Different stages of Trypanosoma cruzi are able to metabolize low concentrations of H2O2. Trypomastigotes showed a higher initial rate per mg protein than amastigotes or epimastigotes derived from them. Amastigotes could metabolize H2O2 at a lower rate than the other developmental stages of T. cruzi. A peroxide-metabolizing activity was detected in extracts of T. cruzi epimastigotes. This 'NADPH peroxidase' activity was lost upon dialysis of the extracts and was probably due to a nonenzymatic reaction(s) with endogenous dihydrotrypanothione (T(SH)2) and/or other thiols, thus explaining the inhibition of H2O2 metabolism in intact cells by thiol inhibitors.

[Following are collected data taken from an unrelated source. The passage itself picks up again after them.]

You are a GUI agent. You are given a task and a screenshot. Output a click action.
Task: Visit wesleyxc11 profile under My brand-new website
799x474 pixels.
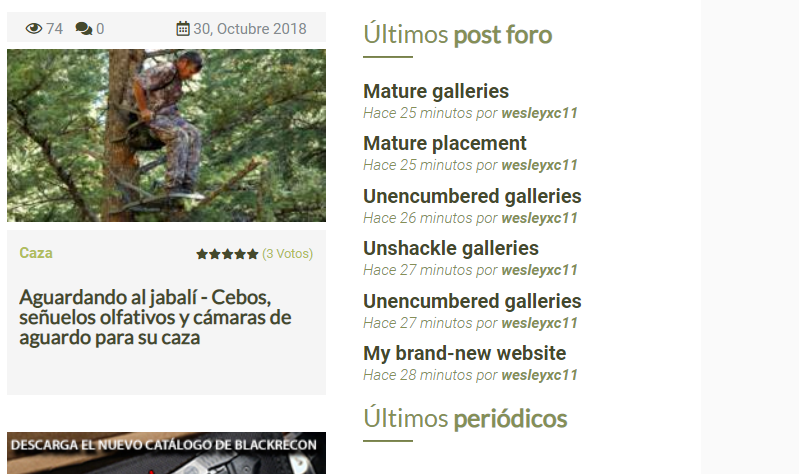[540, 375]
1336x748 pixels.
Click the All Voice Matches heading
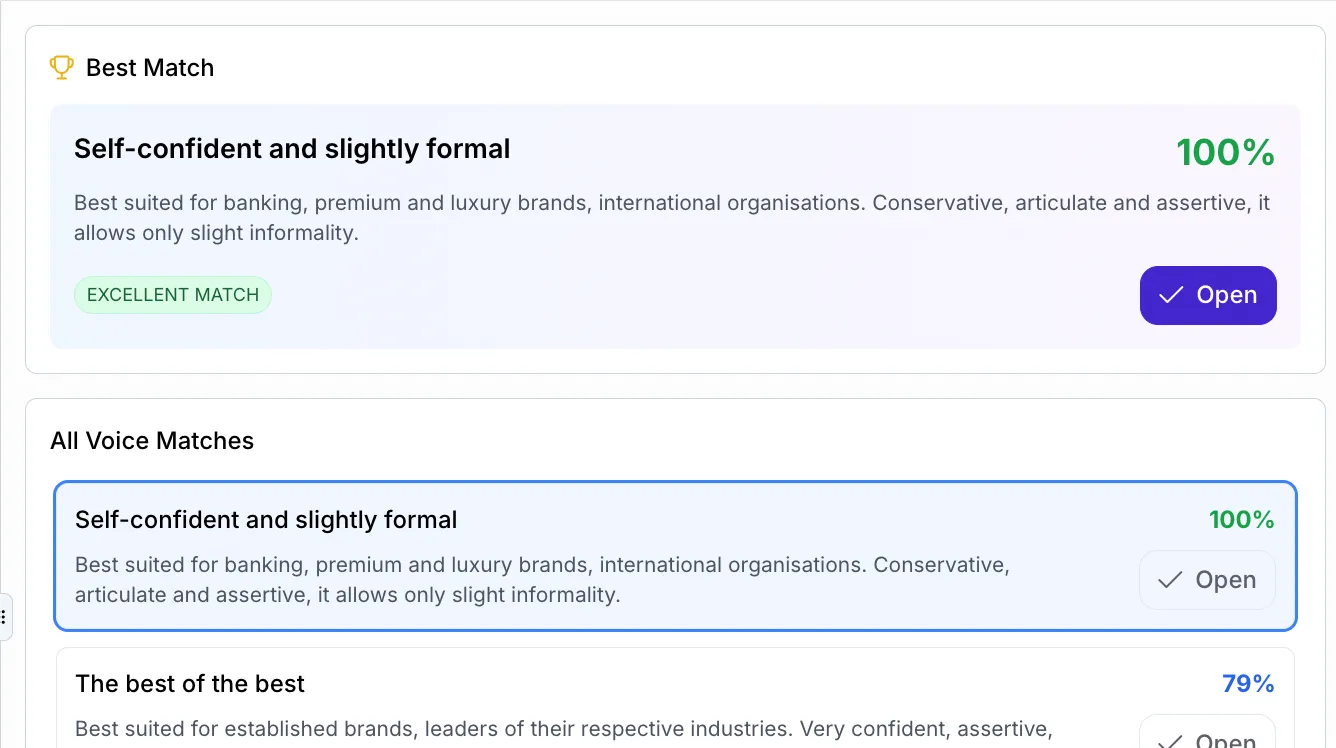(x=152, y=440)
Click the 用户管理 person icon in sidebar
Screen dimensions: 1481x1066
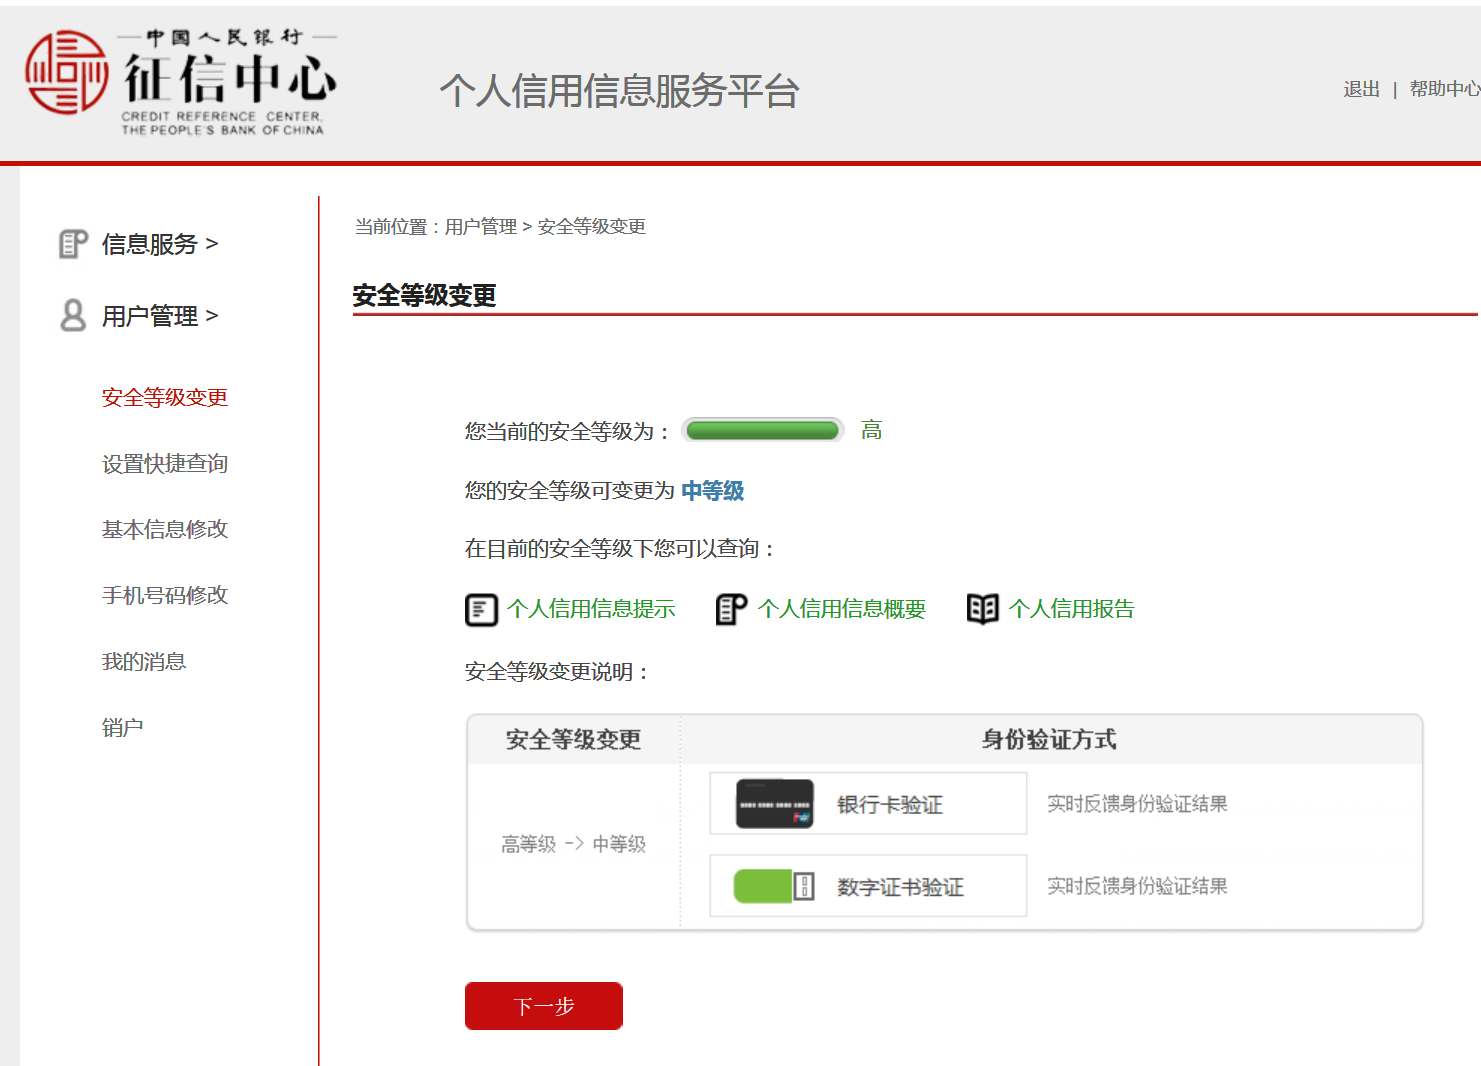coord(73,316)
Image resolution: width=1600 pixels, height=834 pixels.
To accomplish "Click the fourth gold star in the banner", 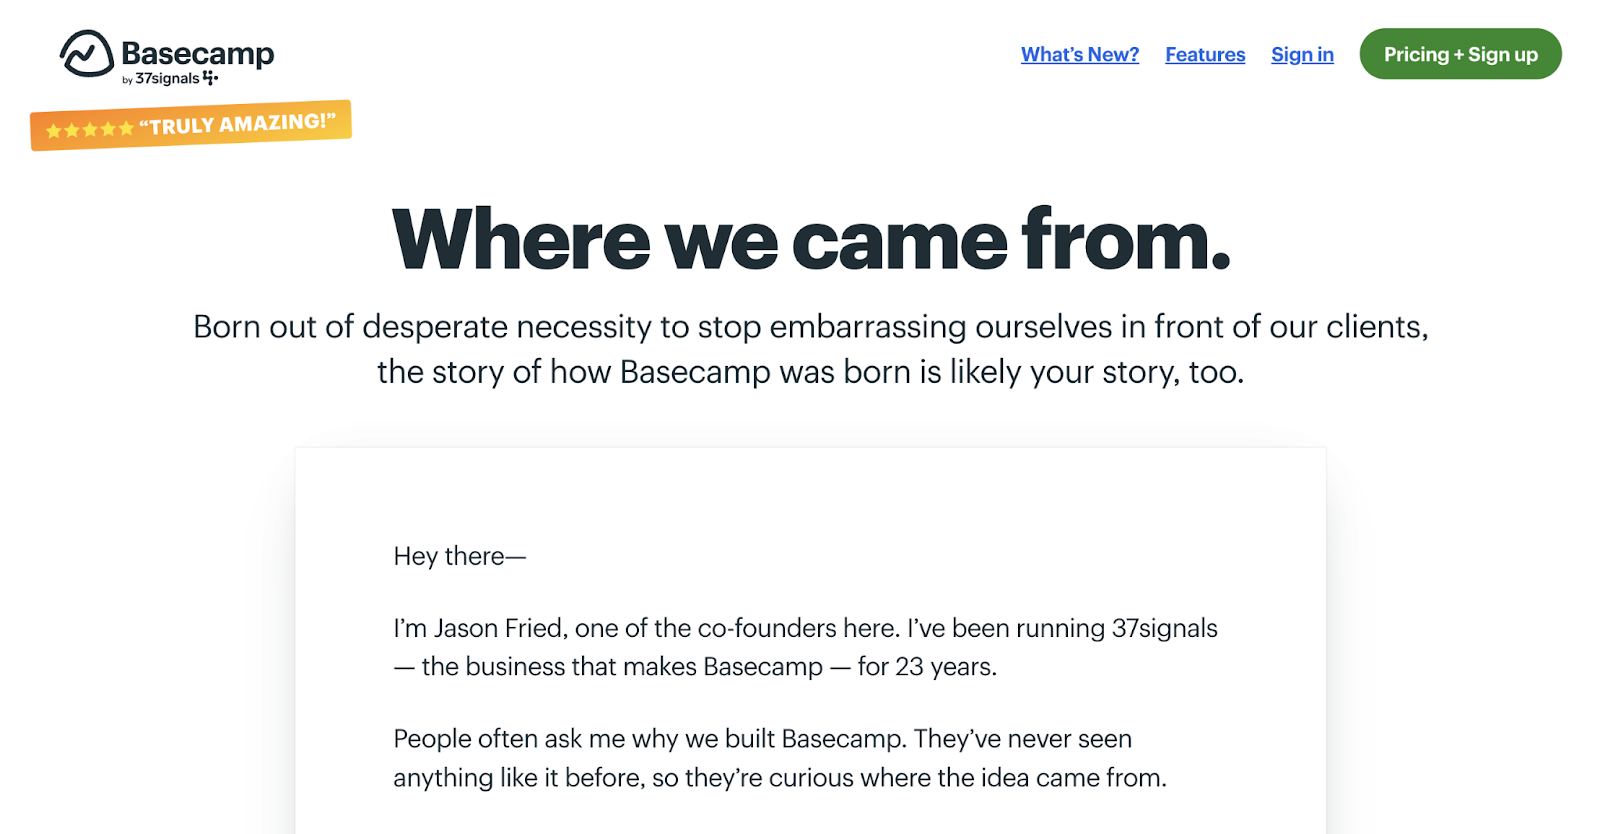I will coord(110,127).
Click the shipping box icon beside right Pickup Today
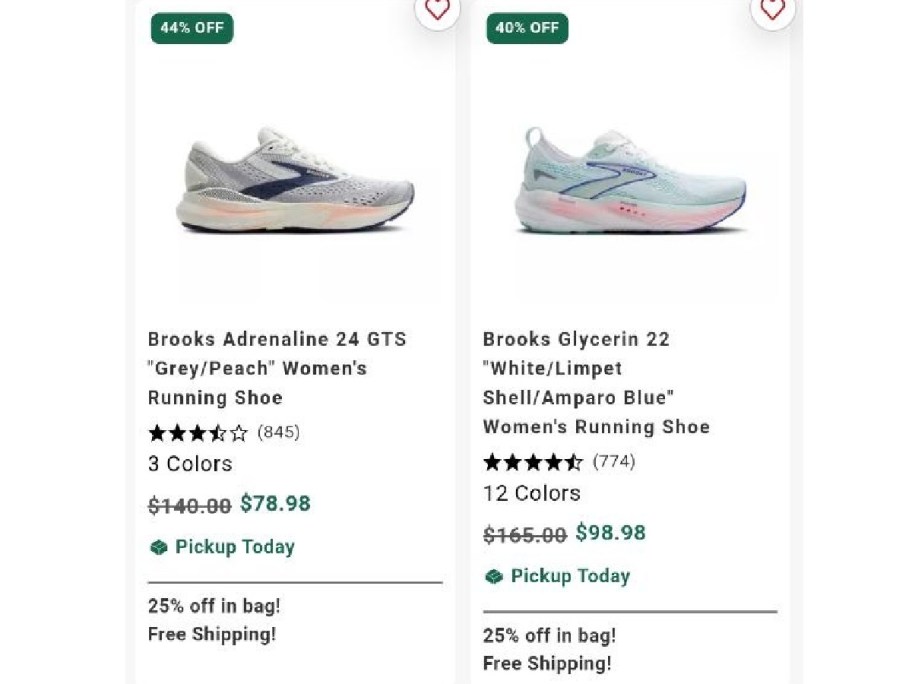 pyautogui.click(x=493, y=576)
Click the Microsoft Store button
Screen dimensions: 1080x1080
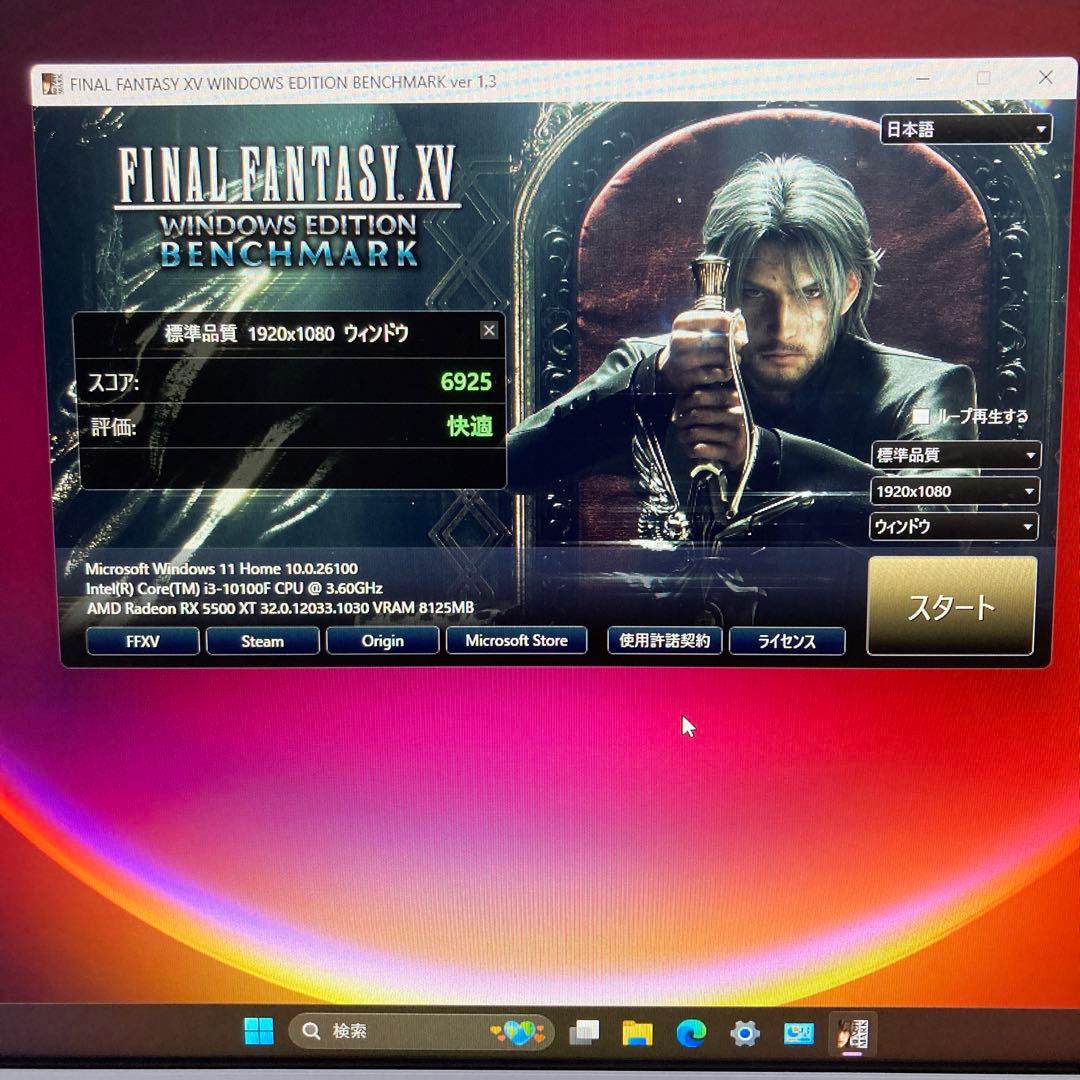[516, 640]
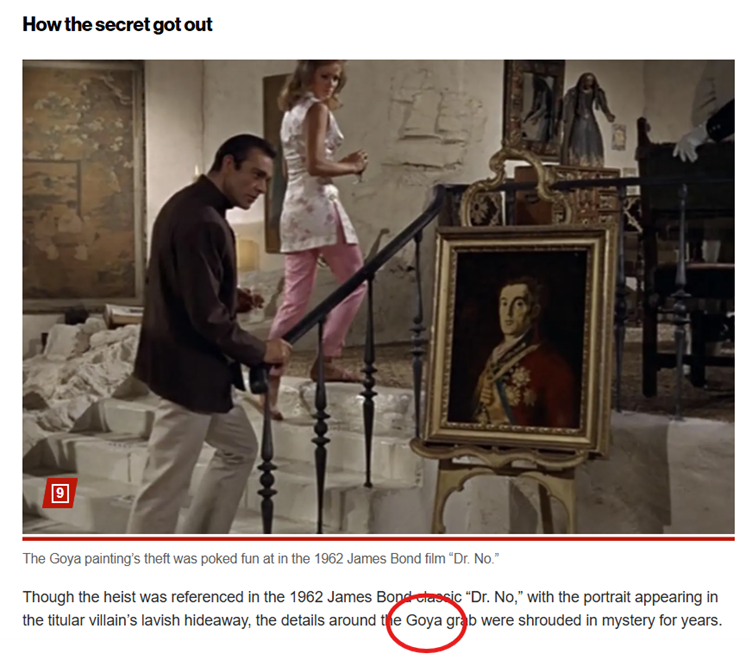Click the white-gloved hand at photo's edge

tap(691, 143)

An amount of non-protein thiols equivalent to an intracellular concentration of 2.0-3.0 mM was found in epimastigotes, which is sufficient to account for the rate of NADPH oxidation observed in the presence of high concentration of peroxides (> 100 muM). Addition of T(SH)2 increased this rate, implying that this thiol could be used as a substrate in that reaction. In addition, this activity was hardly detectable in the extracts in the presence of low concentration of peroxides (<20 muM), indicating a high K(m), which would be incompatible with a true peroxidase activity. Taking into account the high intracellular concentration of thiols measured, this activity probably accounted for the rates of H2O2 metabolism detected in intact T. cruzi. These results also confirm that T. cruzi is an organism with limited ability to detoxify H2O2.